We describe some typical tools to transfer small to large amounts of data from one host to another.

Small transfers

SMB / sFTP / FileZilla / CyberDuck

  • User-friendly graphical interface instead of command line
  • Cross-platform

The easiest solution is to mount the groupshare on one computer and manually copy the files with drag-n-drop.

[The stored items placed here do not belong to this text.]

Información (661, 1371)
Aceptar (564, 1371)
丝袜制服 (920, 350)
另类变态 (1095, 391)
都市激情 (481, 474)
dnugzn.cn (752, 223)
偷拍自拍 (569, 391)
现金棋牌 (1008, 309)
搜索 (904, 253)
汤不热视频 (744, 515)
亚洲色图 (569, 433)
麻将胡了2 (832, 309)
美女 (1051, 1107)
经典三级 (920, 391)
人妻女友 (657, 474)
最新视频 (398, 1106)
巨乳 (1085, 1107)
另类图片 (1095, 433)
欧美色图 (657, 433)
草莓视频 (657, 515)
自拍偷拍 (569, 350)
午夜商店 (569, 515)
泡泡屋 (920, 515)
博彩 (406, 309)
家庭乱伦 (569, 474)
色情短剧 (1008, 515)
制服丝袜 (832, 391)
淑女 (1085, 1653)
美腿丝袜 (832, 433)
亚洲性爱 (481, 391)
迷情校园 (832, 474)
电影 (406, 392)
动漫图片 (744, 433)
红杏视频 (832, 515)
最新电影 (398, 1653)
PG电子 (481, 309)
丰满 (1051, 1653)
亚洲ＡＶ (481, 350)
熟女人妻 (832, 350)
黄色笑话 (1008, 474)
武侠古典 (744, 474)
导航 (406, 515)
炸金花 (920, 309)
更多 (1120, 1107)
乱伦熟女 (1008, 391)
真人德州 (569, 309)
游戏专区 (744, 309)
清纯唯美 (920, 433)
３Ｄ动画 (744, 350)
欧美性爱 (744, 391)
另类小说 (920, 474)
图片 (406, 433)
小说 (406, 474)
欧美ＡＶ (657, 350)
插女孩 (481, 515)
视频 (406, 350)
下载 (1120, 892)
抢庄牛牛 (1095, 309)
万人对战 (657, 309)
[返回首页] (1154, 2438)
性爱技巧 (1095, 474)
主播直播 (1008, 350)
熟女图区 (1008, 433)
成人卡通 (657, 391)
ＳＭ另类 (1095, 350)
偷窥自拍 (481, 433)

This is only recommended for transfers of up to several gigabytes.

rsync

  • Best all-rounder solution that works for small and large transfers.
  • Scans files in target location, only copies what is not yet present.
  • Allows to resume transfer after interruption, without having to re-copy all files.

Typical usage:

rsync -avP /path/to/local/folder/ dphysuser@login.phys.ethz.ch:/home/groupname/subfolder/

See man rsync for a full documentation of all available options.

Large transfers

Globus Online & GridFTP

  • Best solution to transfer several terabytes of data
  • Uses the high-performance data transfer protocol GridFTP
  • May not be supported by all universities.
    • CSCS support command line (GridFTP with SSH authentication)
    • CSCS support Globus.org, Endpoint: CSCS Globus Online Endpoint

via Globus web interface

  • Open a Browser and go to Globus.org
  • It is possible to login with your n.ethz account credentials
    • Select ETHZ - ETH Zurich
  • or create an globus.org account
  • Select File Transfer
  • Use our endpoint
    • D-PHYS ETH Zurich

via command line

Usage of globus-url-copy to copy data from CSCS to D-PHYS:

ssh <cscsuser>@ela.cscs.ch

globus-url-copy -rst -cd -r -p 4 -cc 4 \
  sshftp://<cscsuser>@gridftp.cscs.ch/path/to/folder/ \
  sshftp://<dphysuser>@login.phys.ethz.ch/home/<groupshare>/path/to/subfolder/

Further reading: Documentation by CSCS, Parameter descriptions

multirsync

  • GitHub
  • Spawns multiple rsync processes (one for each subfolder) for faster transfers
  • Speedup depends on folder structure